Encircle yourself with peers. The practice of psychotherapy is not a lone sport.
2. Hurt by Overwork
Every man seems to feel that he has got the duties of two lifetimes to accomplish in one, and so he rushes, rushes, rushes, and never has time to be companionable—never has any time at his disposal to fool away on matters which do not involve dollars and duty and business.
— Mark Twain
As part of the healthcare and social service machinery, some of us are pushed so badly (see #1).
And some of us are seduced by the buzz of busyness.
Many of us tip over our own thresholds and become overwhelmed by the onslaught of demands on a daily basis.
The promise of modernity was that our technology is going to help us work less and give us the freedom that we so yearn for. It seems that its promise has become our peril. We are not only working more, at work and at home, but we can’t seem to switch the damn thing off.
We can’t even switch our own minds off.
The tyranny of busyness is being so focused on trying to get something done and missing the world completely.
And the price of overwork has serious consequences in the practice of therapy. Either someone at work or at home, pays the price for your exhaustion.
RELATED:
Antidote:
Metabolic energy:
Treat emotional labour as drawing from the same tank as physical labour. Because it does. Don’t run yourself empty. Always leave 20% when you reach the end of the day.Stress is not the issue; the lack of recovery is.

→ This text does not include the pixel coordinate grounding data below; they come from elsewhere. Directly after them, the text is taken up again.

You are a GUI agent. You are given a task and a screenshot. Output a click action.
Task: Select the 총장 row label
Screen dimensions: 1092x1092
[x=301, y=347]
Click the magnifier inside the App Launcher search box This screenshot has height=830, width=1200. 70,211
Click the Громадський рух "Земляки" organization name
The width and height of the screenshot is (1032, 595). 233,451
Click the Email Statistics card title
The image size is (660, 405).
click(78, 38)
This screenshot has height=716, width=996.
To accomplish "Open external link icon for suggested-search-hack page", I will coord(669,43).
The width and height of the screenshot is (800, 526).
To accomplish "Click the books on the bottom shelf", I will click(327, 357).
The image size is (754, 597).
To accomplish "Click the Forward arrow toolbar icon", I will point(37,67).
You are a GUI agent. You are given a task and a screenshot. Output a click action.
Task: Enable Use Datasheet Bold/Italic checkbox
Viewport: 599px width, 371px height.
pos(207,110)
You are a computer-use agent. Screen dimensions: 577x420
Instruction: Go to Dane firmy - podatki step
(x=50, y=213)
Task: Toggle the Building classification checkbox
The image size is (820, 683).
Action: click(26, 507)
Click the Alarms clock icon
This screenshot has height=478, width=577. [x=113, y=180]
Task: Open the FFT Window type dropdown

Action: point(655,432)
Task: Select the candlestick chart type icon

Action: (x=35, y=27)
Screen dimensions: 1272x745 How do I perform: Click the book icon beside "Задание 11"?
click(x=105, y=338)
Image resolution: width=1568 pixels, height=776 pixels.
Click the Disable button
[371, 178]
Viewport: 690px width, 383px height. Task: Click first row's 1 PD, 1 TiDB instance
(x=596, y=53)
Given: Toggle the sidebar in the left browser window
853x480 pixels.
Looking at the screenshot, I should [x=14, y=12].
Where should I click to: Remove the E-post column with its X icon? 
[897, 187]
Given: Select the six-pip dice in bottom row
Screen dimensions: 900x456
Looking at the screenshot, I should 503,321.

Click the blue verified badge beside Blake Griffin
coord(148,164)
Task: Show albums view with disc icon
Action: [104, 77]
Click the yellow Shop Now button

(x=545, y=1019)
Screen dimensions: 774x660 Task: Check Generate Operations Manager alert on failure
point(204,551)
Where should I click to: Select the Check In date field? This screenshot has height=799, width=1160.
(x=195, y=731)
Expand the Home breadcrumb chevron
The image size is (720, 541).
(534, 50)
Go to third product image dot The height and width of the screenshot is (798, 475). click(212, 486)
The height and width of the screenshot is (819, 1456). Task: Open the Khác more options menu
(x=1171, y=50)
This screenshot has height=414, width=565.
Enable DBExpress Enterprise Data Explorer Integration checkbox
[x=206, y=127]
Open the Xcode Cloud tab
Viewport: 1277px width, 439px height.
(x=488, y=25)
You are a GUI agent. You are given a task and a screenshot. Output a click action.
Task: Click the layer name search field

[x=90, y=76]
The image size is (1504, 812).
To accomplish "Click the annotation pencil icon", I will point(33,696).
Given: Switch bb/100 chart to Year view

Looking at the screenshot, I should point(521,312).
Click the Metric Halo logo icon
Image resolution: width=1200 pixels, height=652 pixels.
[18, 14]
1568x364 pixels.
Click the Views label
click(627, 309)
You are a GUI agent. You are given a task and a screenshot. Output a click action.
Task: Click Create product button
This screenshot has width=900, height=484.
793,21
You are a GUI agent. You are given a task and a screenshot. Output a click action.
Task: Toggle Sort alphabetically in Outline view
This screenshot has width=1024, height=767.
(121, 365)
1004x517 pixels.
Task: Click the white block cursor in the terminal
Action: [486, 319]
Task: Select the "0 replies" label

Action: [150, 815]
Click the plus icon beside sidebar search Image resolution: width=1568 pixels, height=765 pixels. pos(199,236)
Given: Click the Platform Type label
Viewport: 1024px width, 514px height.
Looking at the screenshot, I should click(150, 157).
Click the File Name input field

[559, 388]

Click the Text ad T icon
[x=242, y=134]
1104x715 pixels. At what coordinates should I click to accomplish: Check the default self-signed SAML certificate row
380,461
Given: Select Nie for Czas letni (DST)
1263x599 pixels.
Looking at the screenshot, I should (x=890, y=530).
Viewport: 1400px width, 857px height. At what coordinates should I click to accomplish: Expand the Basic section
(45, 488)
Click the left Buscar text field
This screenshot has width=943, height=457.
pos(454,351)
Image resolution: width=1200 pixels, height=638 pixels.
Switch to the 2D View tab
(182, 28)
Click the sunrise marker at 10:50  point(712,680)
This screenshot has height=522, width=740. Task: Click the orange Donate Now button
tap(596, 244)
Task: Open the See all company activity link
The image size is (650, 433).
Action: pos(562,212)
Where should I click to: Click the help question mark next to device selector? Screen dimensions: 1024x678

Give your best with each person in front of you. But give breaks in between.
(I elaborated on both points in the book, Crossing Between Worlds, Chapter 12, Stress and Recovery).
3. Hurt by Competence
Don't get me wrong. It isn't bad to become highly competent at our jobs.
But the shadow side of this is when we see ourselves as above others.
A psychologist once said to me, "After all the years of studying, I insist my patients call me doctor."
To be fair, she holds a doctorate. But where is this coming from?
The trouble is, based on the existing evidence, qualifications, licensure, certification, and even years of experience, does not predict effectiveness of outcomes.
A more troubling sign is that the more experienced therapists seem to be more prone to professional isolation.
I doubt this is unique to our profession. Still, competency should not leave us more alone.
The evidence in what separates the best from the rest in our field is that the more effective therapists
Invest more time in deliberate practice
Are more humble and carry more doubts (niessen-lie)
Willing to be wrong.2
What can we do?
Antidote:
Hold lightly:
The remedy is not to say "I don't know anything," or simply adopt a perspective of "not-knowing."
Rather, the antidote might be to hold what we know lightly, because even if you are highly competent, you're bound to meet someone who doesn't appreciate the multiple alphabets and degrees after your name, or the vast wisdom and deep knowledge that you carry of specific subjects.Hyper-correction:
Make it a point to catch yourself when you’ve changed your mind. This is not easy, especially if you are a seasoned practitioner.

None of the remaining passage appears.